7. Support we can provide
Mindware Research Institute can provide support in the following ways:
- AI system planning
- PoC design
- Prototype development
- Conceptual structure analysis using ConceptMiner / ThinkNavi
- Data mining analysis
- LLM API integration
- RAG / Self-Organizing RAG+ type system design
- SaaS application development
- Authentication and billing system construction
- Data preprocessing and analysis pipeline construction
- AI implementation consulting for enterprises
- Business commercialization support for AI-utilizing services
8. Conclusions
The goal is not just to “use” AI, but to transform the structure of intellectual work.

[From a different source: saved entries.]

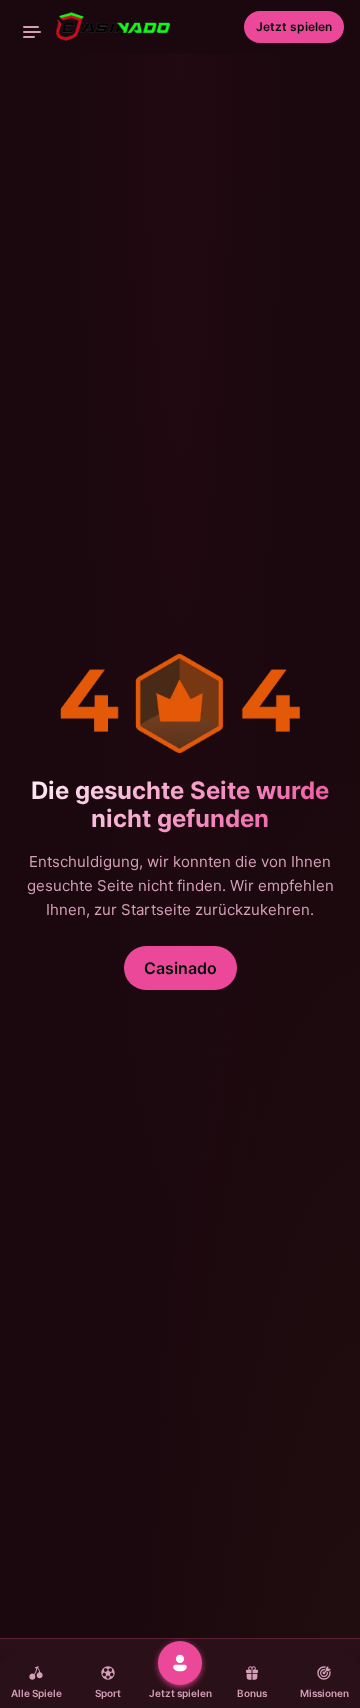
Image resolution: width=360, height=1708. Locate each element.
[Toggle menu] (32, 32)
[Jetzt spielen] (180, 1663)
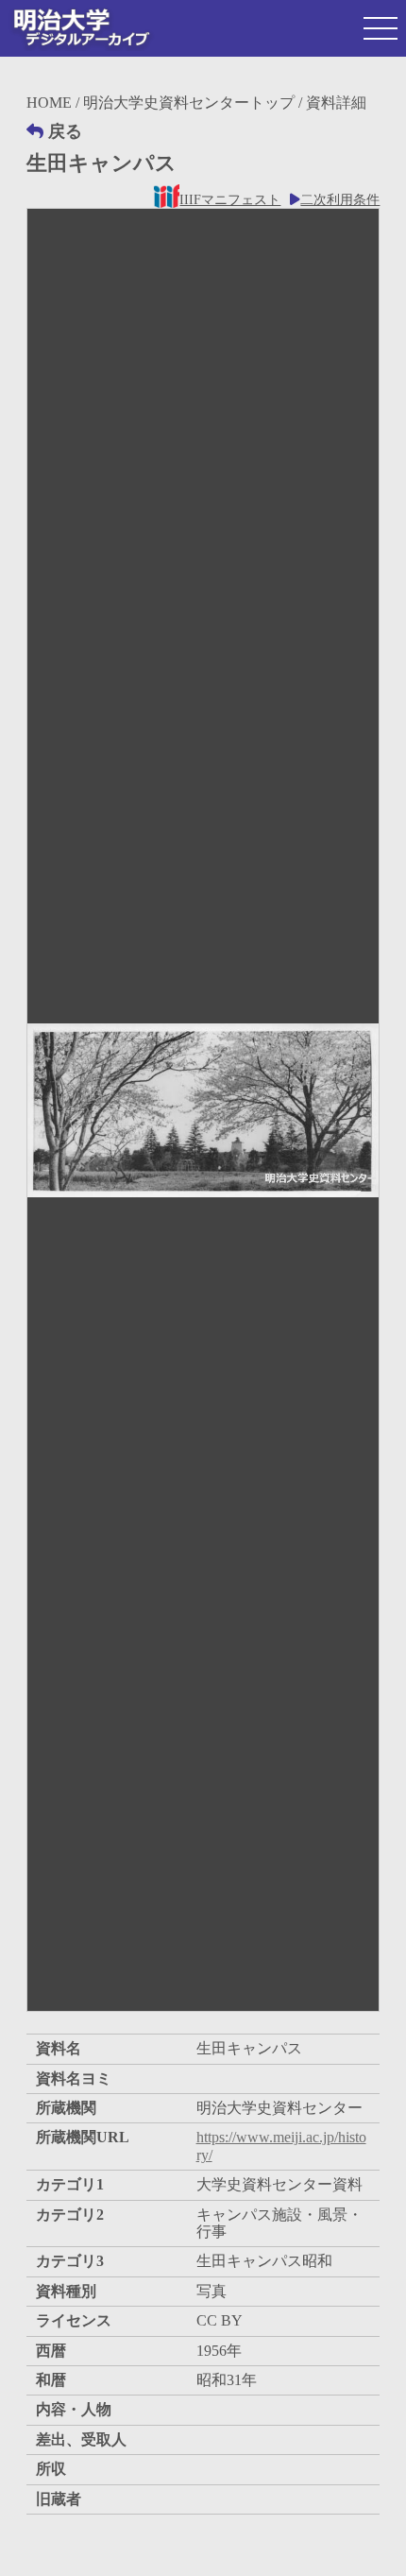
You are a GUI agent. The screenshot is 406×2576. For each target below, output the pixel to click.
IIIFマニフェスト (229, 200)
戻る (65, 131)
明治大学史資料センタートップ (189, 102)
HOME (49, 102)
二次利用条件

AI is evolving from a tool for generating text to a foundation for leveraging a company’s knowledge, experience, customer feedback, and research information.
However, simply implementing an LLM (Language-Level Modeling) is insufficient to truly utilize AI in business operations.
A system is needed to organize, structure, search, explore, and translate information into decision-making.
Mindware Research Institute integrates AI, data mining, and system development technologies to support companies in developing systems that enhance their intellectual operations.
Leveraging our experience in conceptual structure network modeling using ConceptMiner/ThinkNavi, data mining using SOM (System-Based Manifestation) and Bayesian belief networks, and SaaS-type AI application development, we build practical AI systems tailored to the specific challenges of each company.